Stella comes from the Latin word meaning “star.” That’s befitting since it’s been a rising star in names for girls and is among the top 10 names for female dogs, especially rottweilers and German shepherds.
As a bonus, you can playfully scream “Stelllla!” like Marlon Brando in “A Streetcar Named Desire”when calling for your dog.
Luke is most known as a biblical author and one of the most beloved sci-fi heroes of all time. It is derived from the Greek name, Lucas, which means “light.”
The name’s popularity soared like the Millenium Falcon after “Star Wars” was created by George Light (or Lucas, if you prefer). It remains a top choice for dogs, too — far outranking Han, Chewbacca and C3PO, although we could get on board with those.
For a short name, Ava has a lot of roots. It’s thought to come from the Latin word avis (birdlike), the German word aval (guarantee) and the Hebrew word hayya (life or lively). It’s also speculated to have Persian roots with a name that means “voice.”
Like actress Ava Gardner, the name maintains a timeless elegance. And since she’s a grand dame, Ava is a lovely choice for a dog counterpart, the Great Dane.
Short for Theodore, but nowadays a name all its own, Theo is Greek in origin and means “gift of God.”
Famous Theos include English soccer player Theo Walcott (who’s also a dog lover), the character of Theo on “The Cosby Show” and Theo the dog, an English springer spaniel who worked for the British army as a bomb detector in Afghanistan.
Zoey is Greek in origin and means “life,” so you can’t go wrong with that choice for a new baby or dog. Variations include Zooey (like “New Girl” Deschanel) and Zoë (as in new Catwoman Kravitz).
In addition to trending upward for babies and dogs in the U.S., Zoey is popular around the world in countries like The Netherlands, France and New Zealand.
Toby has roots in Hebrew (Tobiah, meaning “God is good) and its Greek derivative, Tobias. The name is often linked to Spider-Man Tobey Maguire, who liked to spin webs, and Toby Ziegler on “The West Wing,” the White House communications director who spun stories.
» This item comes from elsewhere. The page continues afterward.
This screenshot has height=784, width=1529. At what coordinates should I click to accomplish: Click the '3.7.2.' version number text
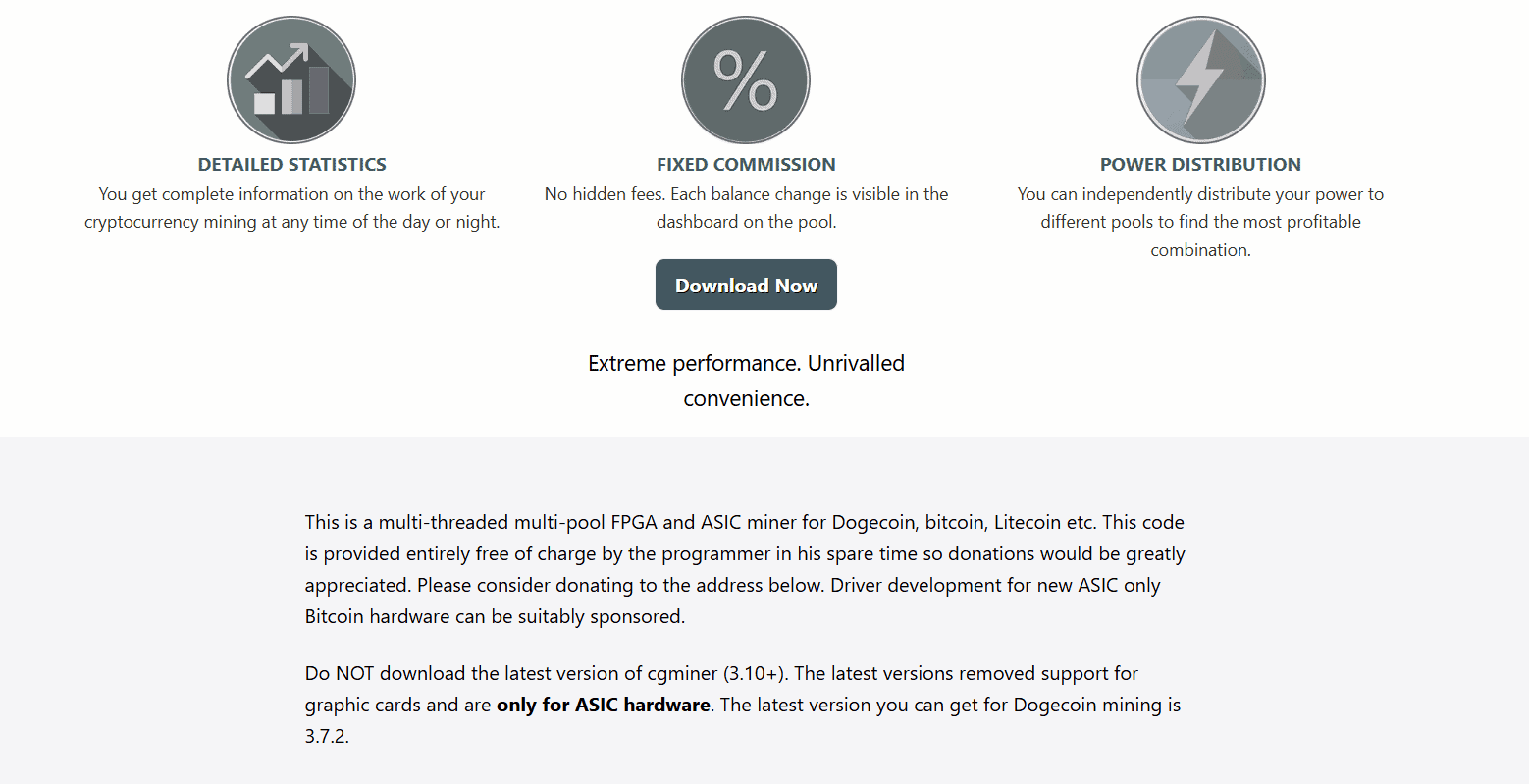pos(327,737)
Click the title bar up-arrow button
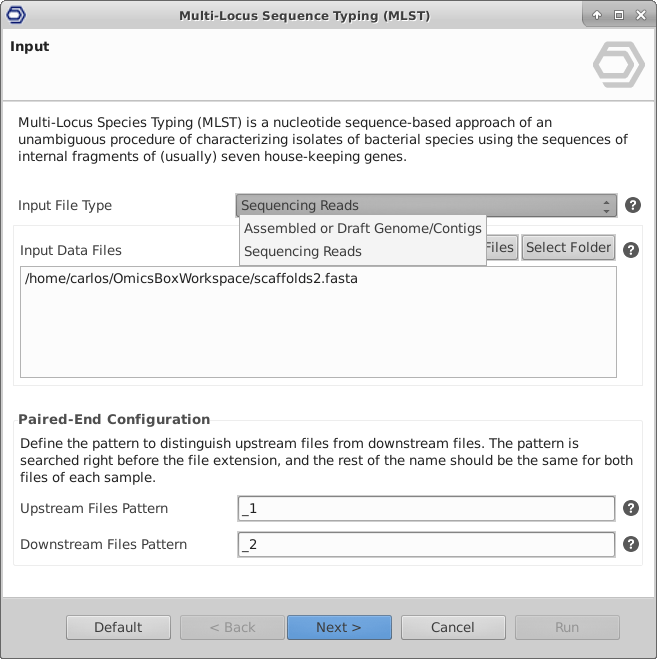This screenshot has width=657, height=659. (x=597, y=15)
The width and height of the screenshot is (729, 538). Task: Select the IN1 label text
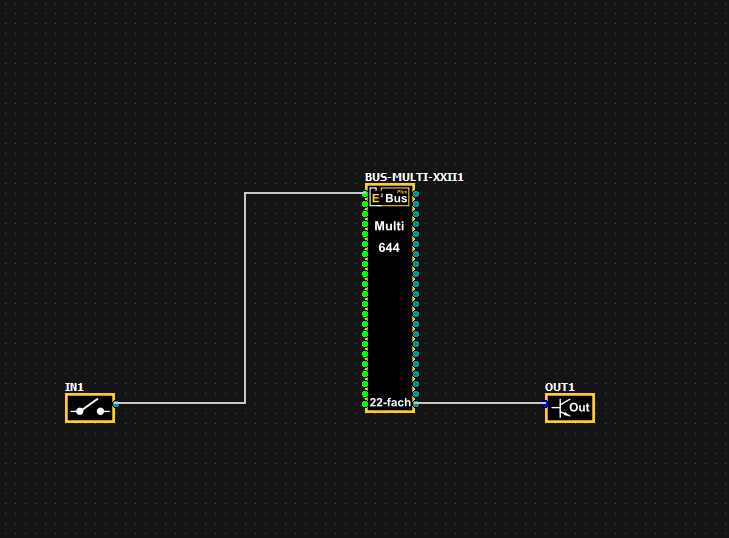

It’s a cool name for a laidback kid or dog, like Saint Bernard or Newfoundland.
This English-originated name is also an eye color and a nut. When Julia Roberts named one of her daughters Hazel in 2004, the world thought she was nuts, too.
Today, Hazel has cracked through the popularity charts for baby girls (thanks in part to the beloved heroine in “The Fault in Our Stars”) and dog breeds like Labrador retrievers and pugs.
Cooper means “barrel maker” and is of English origin. Though most famous for last names (as in Bradley and Anderson), Cooper is steadily climbing the ranks of popularity in the United States.
It’s also one of the most widely used names in Australia and New Zealand. So, if you’re planning on getting an Australian shepherd or terrier, this could be the name for you.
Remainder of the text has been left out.